Could you rewrite the rows below as a numbered list, leaving out any blank lines?
╭─ The input
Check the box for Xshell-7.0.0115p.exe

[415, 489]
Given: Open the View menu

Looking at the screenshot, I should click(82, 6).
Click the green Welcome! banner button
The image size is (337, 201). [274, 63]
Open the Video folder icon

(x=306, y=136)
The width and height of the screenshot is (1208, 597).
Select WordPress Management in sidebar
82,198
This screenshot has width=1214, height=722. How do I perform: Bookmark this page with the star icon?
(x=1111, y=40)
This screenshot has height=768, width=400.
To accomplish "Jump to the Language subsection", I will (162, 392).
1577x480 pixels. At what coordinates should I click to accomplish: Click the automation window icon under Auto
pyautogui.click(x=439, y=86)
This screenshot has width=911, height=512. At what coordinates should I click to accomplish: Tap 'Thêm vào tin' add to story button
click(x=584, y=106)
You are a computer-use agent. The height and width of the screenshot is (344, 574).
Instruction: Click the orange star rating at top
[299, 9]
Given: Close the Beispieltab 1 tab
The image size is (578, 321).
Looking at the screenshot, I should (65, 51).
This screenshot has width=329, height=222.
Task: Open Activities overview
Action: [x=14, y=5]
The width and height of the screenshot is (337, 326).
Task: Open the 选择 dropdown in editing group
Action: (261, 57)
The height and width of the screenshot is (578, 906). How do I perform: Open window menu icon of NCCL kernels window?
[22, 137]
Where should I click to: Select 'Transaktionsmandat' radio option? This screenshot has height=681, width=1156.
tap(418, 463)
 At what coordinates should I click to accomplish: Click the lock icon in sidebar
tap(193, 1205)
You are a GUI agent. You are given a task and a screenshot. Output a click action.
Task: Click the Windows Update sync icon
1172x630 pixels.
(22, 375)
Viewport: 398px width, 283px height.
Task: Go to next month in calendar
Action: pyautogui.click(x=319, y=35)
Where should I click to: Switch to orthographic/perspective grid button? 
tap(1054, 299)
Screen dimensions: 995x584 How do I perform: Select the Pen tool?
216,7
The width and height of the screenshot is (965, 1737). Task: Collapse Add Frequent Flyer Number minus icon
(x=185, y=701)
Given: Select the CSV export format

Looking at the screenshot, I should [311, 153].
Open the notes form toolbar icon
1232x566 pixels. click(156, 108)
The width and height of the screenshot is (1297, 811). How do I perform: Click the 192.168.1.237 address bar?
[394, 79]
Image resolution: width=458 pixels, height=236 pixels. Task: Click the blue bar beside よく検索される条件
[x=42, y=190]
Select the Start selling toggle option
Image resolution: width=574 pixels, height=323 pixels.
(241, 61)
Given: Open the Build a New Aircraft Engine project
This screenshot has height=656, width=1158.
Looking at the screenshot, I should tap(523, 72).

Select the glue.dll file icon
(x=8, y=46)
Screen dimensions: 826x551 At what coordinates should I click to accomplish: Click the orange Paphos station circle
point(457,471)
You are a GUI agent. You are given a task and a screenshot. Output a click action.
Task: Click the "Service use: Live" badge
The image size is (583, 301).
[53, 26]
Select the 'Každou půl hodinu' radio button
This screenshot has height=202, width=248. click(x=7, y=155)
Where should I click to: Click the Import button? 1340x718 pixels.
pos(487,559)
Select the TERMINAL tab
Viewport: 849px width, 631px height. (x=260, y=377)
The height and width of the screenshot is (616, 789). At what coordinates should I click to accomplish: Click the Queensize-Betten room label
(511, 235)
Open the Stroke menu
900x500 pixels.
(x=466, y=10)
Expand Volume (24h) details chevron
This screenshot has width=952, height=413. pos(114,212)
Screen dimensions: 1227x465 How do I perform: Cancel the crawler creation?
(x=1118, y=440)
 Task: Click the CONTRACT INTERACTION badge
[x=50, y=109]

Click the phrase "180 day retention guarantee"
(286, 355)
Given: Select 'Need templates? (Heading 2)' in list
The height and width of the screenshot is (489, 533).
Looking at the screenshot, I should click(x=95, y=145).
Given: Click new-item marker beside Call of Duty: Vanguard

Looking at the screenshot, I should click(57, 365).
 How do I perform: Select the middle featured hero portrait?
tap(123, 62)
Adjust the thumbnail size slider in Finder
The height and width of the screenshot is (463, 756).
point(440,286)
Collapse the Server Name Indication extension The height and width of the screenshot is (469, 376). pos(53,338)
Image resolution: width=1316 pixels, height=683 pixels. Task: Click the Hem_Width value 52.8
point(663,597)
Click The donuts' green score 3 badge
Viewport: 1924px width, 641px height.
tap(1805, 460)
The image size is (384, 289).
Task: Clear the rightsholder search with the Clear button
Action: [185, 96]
╰─
• **Problem solution**:
1. Check the box for Xshell-7.0.0115p.exe
2. [415, 489]
3. Given: Open the View menu
4. Looking at the screenshot, I should click(82, 6).
5. Click the green Welcome! banner button
6. The image size is (337, 201). [274, 63]
7. Open the Video folder icon
8. (x=306, y=136)
9. The width and height of the screenshot is (1208, 597).
10. Select WordPress Management in sidebar
11. 82,198
12. This screenshot has width=1214, height=722. How do I perform: Bookmark this page with the star icon?
13. (x=1111, y=40)
14. This screenshot has height=768, width=400.
15. To accomplish "Jump to the Language subsection", I will (162, 392).
16. 1577x480 pixels. At what coordinates should I click to accomplish: Click the automation window icon under Auto
17. pyautogui.click(x=439, y=86)
18. This screenshot has width=911, height=512. At what coordinates should I click to accomplish: Tap 'Thêm vào tin' add to story button
19. click(x=584, y=106)
20. You are a computer-use agent. The height and width of the screenshot is (344, 574).
21. Instruction: Click the orange star rating at top
22. [299, 9]
23. Given: Close the Beispieltab 1 tab
24. The image size is (578, 321).
25. Looking at the screenshot, I should (65, 51).
26. This screenshot has width=329, height=222.
27. Task: Open Activities overview
28. Action: [x=14, y=5]
29. The width and height of the screenshot is (337, 326).
30. Task: Open the 选择 dropdown in editing group
31. Action: (261, 57)
32. The height and width of the screenshot is (578, 906). How do I perform: Open window menu icon of NCCL kernels window?
33. [22, 137]
34. Where should I click to: Select 'Transaktionsmandat' radio option? This screenshot has height=681, width=1156.
35. tap(418, 463)
36.  At what coordinates should I click to accomplish: Click the lock icon in sidebar
37. tap(193, 1205)
38. You are a GUI agent. You are given a task and a screenshot. Output a click action.
39. Task: Click the Windows Update sync icon
40. 1172x630 pixels.
41. (22, 375)
42. Viewport: 398px width, 283px height.
43. Task: Go to next month in calendar
44. Action: pyautogui.click(x=319, y=35)
45. Where should I click to: Switch to orthographic/perspective grid button? 
46. tap(1054, 299)
47. Screen dimensions: 995x584 How do I perform: Select the Pen tool?
48. 216,7
49. The width and height of the screenshot is (965, 1737). Task: Collapse Add Frequent Flyer Number minus icon
50. (x=185, y=701)
51. Given: Select the CSV export format
52. Looking at the screenshot, I should [311, 153].
53. Open the notes form toolbar icon
54. 1232x566 pixels. click(156, 108)
55. The width and height of the screenshot is (1297, 811). How do I perform: Click the 192.168.1.237 address bar?
56. [394, 79]
57. Image resolution: width=458 pixels, height=236 pixels. Task: Click the blue bar beside よく検索される条件
58. [x=42, y=190]
59. Select the Start selling toggle option
60. Image resolution: width=574 pixels, height=323 pixels.
61. (241, 61)
62. Given: Open the Build a New Aircraft Engine project
63. This screenshot has height=656, width=1158.
64. Looking at the screenshot, I should tap(523, 72).
65. Select the glue.dll file icon
66. (x=8, y=46)
67. Screen dimensions: 826x551 At what coordinates should I click to accomplish: Click the orange Paphos station circle
68. point(457,471)
69. You are a GUI agent. You are given a task and a screenshot. Output a click action.
70. Task: Click the "Service use: Live" badge
71. The image size is (583, 301).
72. [53, 26]
73. Select the 'Každou půl hodinu' radio button
74. This screenshot has height=202, width=248. click(x=7, y=155)
75. Where should I click to: Click the Import button? 1340x718 pixels.
76. pos(487,559)
77. Select the TERMINAL tab
78. Viewport: 849px width, 631px height. (x=260, y=377)
79. The height and width of the screenshot is (616, 789). At what coordinates should I click to accomplish: Click the Queensize-Betten room label
80. (511, 235)
81. Open the Stroke menu
82. 900x500 pixels.
83. (x=466, y=10)
84. Expand Volume (24h) details chevron
85. This screenshot has width=952, height=413. pos(114,212)
86. Screen dimensions: 1227x465 How do I perform: Cancel the crawler creation?
87. (x=1118, y=440)
88.  Task: Click the CONTRACT INTERACTION badge
89. [x=50, y=109]
90. Click the phrase "180 day retention guarantee"
91. (286, 355)
92. Given: Select 'Need templates? (Heading 2)' in list
93. The height and width of the screenshot is (489, 533).
94. Looking at the screenshot, I should click(x=95, y=145).
95. Given: Click new-item marker beside Call of Duty: Vanguard
96. Looking at the screenshot, I should click(57, 365).
97.  How do I perform: Select the middle featured hero portrait?
98. tap(123, 62)
99. Adjust the thumbnail size slider in Finder
100. The height and width of the screenshot is (463, 756).
101. point(440,286)
102. Collapse the Server Name Indication extension The height and width of the screenshot is (469, 376). pos(53,338)
103. Image resolution: width=1316 pixels, height=683 pixels. Task: Click the Hem_Width value 52.8
104. point(663,597)
105. Click The donuts' green score 3 badge
106. Viewport: 1924px width, 641px height.
107. tap(1805, 460)
108. The image size is (384, 289).
109. Task: Clear the rightsholder search with the Clear button
110. Action: [185, 96]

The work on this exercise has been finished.